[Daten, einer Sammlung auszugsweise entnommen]
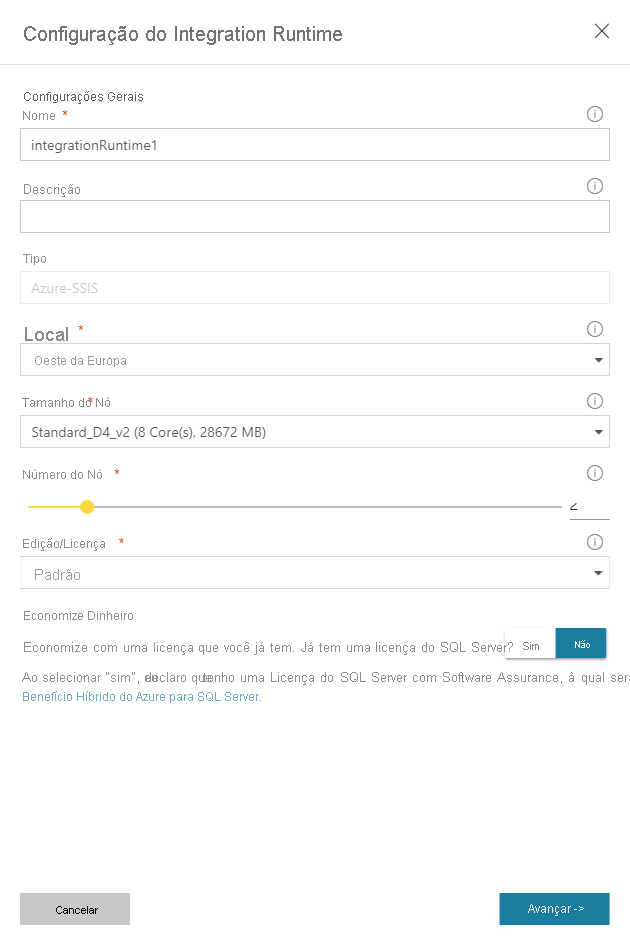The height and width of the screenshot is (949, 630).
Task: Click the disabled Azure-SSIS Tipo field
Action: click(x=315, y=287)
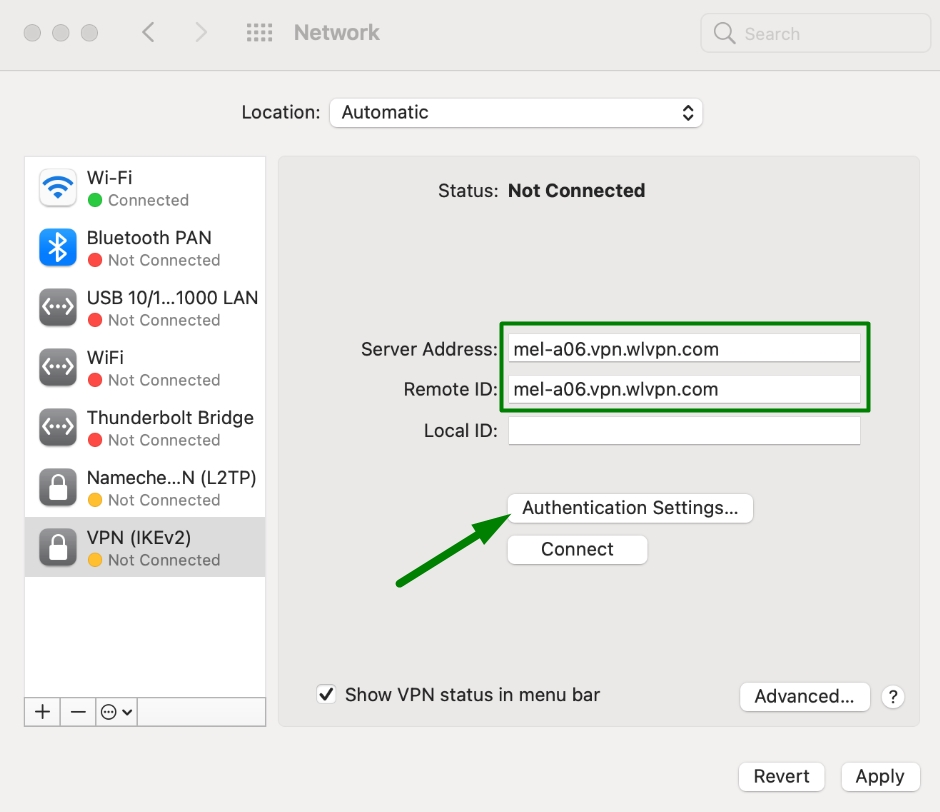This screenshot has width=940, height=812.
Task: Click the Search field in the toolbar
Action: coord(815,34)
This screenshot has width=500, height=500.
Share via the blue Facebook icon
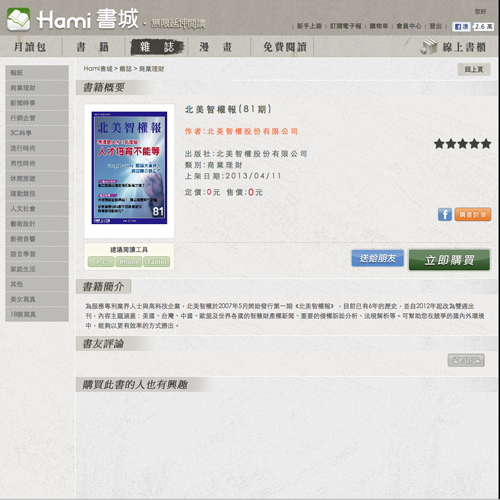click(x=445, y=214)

» Ziel:
Gib die obigen Daten vollständig und wortwörtlich wieder, lass die Bilder dabei aber weg.

» Ergebnis der Übung:
The height and width of the screenshot is (949, 630).
Task: Click the disabled Azure-SSIS Tipo field
Action: click(x=315, y=287)
This screenshot has width=940, height=812.
Task: Click the Search field in the toolbar
Action: coord(815,34)
This screenshot has width=500, height=500.
Share via the blue Facebook icon
click(x=445, y=214)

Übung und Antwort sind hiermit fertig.